Any deal to acquire Switzerland-based Synthes would represent one of the largest attempted by J&J since it lost out to Boston Scientific in the battle for control of Guidant. J&J is rumoured to be offering around US$20 billion to acquire Synthes, a major player in the spine and trauma markets. If J&J were to secure its target it would return the company’s DePuy business to the top spot in the worldwide orthopaedic market and ending Zimmer’s dominant position. A combined DePuy-Synthes unit could potentially be worth US$46 billion and boast strong positions in orthopaedic, spine, sports medicine and biologic products. Ironically, Zimmer itself went to the number one position by securing another Swiss company, Centerpulse, in 2003.

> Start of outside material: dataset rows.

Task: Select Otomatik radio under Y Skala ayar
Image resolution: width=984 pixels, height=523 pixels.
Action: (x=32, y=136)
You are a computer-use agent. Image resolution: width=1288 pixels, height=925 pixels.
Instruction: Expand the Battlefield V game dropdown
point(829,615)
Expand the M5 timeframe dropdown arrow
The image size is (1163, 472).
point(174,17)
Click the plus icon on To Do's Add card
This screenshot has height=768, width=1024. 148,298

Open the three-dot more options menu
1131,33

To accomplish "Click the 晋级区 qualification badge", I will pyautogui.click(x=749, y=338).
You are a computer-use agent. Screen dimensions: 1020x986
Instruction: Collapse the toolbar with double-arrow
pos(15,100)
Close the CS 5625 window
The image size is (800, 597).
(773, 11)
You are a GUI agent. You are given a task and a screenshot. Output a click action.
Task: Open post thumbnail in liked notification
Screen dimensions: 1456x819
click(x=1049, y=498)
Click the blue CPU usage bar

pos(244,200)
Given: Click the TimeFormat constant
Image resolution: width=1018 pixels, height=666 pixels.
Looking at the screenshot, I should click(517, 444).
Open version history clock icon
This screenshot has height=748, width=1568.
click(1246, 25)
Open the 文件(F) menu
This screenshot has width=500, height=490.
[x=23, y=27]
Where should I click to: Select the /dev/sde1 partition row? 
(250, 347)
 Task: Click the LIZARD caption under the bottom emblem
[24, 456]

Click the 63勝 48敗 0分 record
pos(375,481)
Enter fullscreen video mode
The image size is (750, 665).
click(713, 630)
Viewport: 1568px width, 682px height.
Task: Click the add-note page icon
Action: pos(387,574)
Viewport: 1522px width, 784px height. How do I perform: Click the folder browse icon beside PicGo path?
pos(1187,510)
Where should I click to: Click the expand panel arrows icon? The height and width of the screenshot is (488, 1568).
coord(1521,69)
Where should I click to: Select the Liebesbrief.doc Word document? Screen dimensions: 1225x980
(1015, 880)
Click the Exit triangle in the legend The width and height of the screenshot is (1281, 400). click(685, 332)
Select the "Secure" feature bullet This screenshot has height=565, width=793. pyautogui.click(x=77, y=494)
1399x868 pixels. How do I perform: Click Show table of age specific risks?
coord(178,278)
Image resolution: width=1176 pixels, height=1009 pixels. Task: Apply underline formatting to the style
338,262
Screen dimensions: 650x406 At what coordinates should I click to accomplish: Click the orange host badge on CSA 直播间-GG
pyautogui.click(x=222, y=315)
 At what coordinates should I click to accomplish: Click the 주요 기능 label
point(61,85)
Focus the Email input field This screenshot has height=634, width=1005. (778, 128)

Since the beginning of the new year, it seems J&J has been looking for a big deal and was strongly linked with a US$11 billion approach for UK-based Smith & Nephew. The pharmaceutical/medical device giant can afford it as well, with around US$28 billion in cash lying in its balance sheet. Whilst it can clearly afford it, the company doesn’t tend to overpay with its purchases – a fact that appears to have been illustrated following the non-appearance of an offer for S&N – and will be hoping that rumours of a rival offer from Medtronic do not materialise.

So what makes Synthes such an attractive proposition to J&J? Although headquartered in Switzerland, the majority of Synthes’ 2010 sales (58 per cent) originate in North America and followed by Europe (23 per cent) and Asia-Pacific (12 per cent). The company increased its sales by 8 per cent to US$3.7 billion in 2010 and net earnings jumped 10 per cent to US$908 million. It has strong trauma and spine products, whilst DePuy’s expertise is particularly focused in hip and knee implant – which means the case for synergies and antitrust approval could also be strong.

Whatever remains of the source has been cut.